It is well known that all horse races in Birmingham are fixed days in advance. It is a little less known that people who fix these races (and thereby know the winner) do that on a secret meeting and start spreading the information around the city the day after that meeting.
The first day after the meeting, all people that know the information about the winner start sharing that information with all people that live at most ~K~ steps away from their house.
The second day after the meeting, all people that know the information about the winner start sharing that information with all people that live at most ~2 \cdot K~ steps away from their house.
In general, ~X~-th day after the meeting, all people that know the information about the winner start sharing that information with all people that live at most ~X \cdot K~ steps away from their house.
We can represent Birmingham as a graph where vertices represent the houses and edges represent bidirectional roads which connect these houses. Houses are indexed with increasing integers from ~1~ to ~N~ and we say that a person can travel each road in a single step. It is possible to reach each house from each other house by traversing a sequence of roads.
Your task is to determine, for each house, on which day will the information about the race winner reach it.
The first line contains four integers ~N, M, Q~ and ~K~ ~(1 \le N, Q, K \le 100\,000, Q \le N, 1 \le M \le 200\,000)~, the number of houses in Birmingham, the number of roads in Birmingham, the number of people that were present on the secret meeting and the number ~K~ from task description.
The next line contains ~Q~ integers where the ~i~-th integer represents the index of a house where the ~i~-th person from the secret meeting lives in.

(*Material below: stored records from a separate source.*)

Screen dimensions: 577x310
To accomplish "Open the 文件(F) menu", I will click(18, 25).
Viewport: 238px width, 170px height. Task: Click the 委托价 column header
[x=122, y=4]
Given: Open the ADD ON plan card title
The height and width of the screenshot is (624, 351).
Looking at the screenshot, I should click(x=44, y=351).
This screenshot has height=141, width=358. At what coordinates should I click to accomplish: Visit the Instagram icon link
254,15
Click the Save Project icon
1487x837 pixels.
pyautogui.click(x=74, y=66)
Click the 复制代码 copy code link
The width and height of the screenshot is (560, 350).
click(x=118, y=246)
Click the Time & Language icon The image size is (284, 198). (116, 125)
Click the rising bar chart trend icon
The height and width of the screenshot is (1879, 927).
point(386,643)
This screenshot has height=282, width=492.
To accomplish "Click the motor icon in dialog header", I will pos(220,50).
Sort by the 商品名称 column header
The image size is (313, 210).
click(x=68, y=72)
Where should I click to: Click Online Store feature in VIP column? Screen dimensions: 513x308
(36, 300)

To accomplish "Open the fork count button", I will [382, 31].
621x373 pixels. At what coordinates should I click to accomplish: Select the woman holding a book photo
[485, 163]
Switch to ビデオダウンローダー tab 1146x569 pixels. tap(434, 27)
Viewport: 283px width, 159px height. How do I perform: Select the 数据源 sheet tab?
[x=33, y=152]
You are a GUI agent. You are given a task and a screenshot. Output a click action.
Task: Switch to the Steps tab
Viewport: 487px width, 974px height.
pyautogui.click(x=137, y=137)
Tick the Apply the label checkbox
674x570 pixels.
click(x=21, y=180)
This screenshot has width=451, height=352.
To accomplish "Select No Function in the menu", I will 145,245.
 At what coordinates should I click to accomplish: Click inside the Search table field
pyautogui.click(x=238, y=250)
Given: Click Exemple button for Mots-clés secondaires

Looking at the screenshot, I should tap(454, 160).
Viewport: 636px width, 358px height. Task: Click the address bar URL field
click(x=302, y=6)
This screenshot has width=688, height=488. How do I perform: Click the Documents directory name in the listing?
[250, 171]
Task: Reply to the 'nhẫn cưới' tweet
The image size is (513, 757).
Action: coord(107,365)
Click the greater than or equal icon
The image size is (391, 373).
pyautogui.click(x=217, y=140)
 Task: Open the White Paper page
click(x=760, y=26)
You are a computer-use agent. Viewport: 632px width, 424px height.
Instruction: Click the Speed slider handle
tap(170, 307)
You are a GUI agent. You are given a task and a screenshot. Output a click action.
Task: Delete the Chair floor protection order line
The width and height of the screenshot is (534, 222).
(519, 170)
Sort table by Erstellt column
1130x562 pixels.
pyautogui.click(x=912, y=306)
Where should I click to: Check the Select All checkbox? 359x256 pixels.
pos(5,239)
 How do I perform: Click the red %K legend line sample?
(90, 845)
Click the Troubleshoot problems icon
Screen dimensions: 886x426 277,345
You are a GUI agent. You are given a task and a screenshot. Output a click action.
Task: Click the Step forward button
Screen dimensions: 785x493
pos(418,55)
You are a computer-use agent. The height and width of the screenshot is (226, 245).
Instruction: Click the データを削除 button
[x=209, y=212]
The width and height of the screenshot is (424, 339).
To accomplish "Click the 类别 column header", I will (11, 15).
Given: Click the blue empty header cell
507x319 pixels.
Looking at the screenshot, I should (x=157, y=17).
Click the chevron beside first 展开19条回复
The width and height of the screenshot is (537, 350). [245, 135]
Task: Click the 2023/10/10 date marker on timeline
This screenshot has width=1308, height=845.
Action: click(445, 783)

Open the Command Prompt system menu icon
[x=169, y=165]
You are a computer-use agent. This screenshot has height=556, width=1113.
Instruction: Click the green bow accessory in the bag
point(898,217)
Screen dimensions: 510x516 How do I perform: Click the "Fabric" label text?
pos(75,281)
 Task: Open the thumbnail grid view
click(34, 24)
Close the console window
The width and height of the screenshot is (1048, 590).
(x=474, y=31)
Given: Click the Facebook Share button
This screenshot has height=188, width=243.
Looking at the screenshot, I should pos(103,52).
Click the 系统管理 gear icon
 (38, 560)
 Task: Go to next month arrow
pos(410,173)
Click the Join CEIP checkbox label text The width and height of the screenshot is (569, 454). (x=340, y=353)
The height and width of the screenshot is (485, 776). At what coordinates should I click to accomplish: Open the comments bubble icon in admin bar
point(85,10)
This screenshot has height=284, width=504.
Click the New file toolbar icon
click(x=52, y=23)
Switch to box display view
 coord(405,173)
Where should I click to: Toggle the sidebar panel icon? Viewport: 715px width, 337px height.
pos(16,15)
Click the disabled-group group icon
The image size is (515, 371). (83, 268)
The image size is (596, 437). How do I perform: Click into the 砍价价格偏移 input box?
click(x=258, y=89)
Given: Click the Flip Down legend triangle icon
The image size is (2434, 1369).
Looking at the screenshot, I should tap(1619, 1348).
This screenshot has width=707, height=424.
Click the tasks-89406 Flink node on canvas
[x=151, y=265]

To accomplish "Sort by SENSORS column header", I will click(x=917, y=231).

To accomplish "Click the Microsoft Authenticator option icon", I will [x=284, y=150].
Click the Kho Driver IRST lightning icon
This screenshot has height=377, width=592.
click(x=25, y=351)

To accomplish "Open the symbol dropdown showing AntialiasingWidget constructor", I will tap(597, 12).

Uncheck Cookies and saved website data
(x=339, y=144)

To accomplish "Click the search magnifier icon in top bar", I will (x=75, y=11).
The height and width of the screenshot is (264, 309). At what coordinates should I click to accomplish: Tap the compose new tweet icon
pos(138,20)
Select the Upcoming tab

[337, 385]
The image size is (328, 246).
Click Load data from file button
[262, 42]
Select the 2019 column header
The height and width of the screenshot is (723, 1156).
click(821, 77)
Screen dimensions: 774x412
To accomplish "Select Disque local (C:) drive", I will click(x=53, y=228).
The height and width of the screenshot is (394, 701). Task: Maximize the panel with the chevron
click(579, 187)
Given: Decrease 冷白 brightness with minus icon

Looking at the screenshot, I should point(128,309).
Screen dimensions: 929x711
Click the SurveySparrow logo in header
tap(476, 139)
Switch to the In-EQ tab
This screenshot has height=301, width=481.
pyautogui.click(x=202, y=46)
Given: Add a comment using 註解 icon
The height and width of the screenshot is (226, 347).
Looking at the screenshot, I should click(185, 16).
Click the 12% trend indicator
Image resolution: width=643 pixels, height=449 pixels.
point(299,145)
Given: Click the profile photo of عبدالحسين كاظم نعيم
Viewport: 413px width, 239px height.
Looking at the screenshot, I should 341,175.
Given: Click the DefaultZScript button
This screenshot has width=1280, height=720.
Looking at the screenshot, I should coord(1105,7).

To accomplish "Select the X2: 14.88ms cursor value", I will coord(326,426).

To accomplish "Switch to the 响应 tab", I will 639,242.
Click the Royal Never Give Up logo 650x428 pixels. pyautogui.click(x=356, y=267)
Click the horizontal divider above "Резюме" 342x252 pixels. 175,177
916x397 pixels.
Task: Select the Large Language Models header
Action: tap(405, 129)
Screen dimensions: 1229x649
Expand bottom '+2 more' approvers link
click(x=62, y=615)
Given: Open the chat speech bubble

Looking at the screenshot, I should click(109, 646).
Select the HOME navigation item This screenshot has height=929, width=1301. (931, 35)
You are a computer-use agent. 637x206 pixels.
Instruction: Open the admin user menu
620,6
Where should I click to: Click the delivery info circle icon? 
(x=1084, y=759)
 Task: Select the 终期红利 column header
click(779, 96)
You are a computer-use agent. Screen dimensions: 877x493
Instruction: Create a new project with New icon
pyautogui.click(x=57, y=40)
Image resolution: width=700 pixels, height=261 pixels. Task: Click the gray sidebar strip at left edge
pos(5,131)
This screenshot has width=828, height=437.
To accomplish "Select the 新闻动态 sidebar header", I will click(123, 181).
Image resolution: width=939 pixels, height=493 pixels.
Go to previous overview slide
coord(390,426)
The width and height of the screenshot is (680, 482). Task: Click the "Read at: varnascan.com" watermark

The ~i~-th of the next ~M~ lines contains integers ~A_i~ and ~B_i~ ~(1 \le A_i , B_i \le N, A_i \neq B_i)~, which denote that the ~i~-th road connects houses with indices ~A_i~ and ~B_i~ .
Output ~N~ numbers where the ~i~-th number represents on which day after the meeting will the person living in house with index ~i~ find out who will win the race. If the person living in that house was present on the secret meeting, output ~0~ instead.
In the test cases worth a total of ~20~ points, it will hold ~K = 1, 1 \le N, Q \le 100~ and ~1 \le M \le 200~.
In the test cases worth an additional ~15~ points, it will hold ~1 \le N, Q \le 100~ and ~1 \le M \le 200~.
Sample Input 1
6 8 1 1 6 1 3 1 5 1 6 2 5 2 6 3 4 3 5 5 6
Sample Output 1
1 1 2 2 1 0
Sample Input 2
6 8 2 1 6 4 1 3 1 5 1 6 2 5 2 6 3 4 3 5 5 6
Sample Output 2
1 1 1 0 1 0
Sample Input 3
6 8 1 2 6 1 3 1 5 1 6 2 5 2 6 3 4 3 5 5 6
Sample Output 3
1 1 1 2 1 0
Explanation of Sample Output 3
The figure represents a graph from the third example. Since houses ~1, 2, 3~ and ~5~ are at most two steps away from house ~6~, people living in them will find out about the winner the day after the meeting. Person living in house ~4~ will find out about the winner two days after the meeting.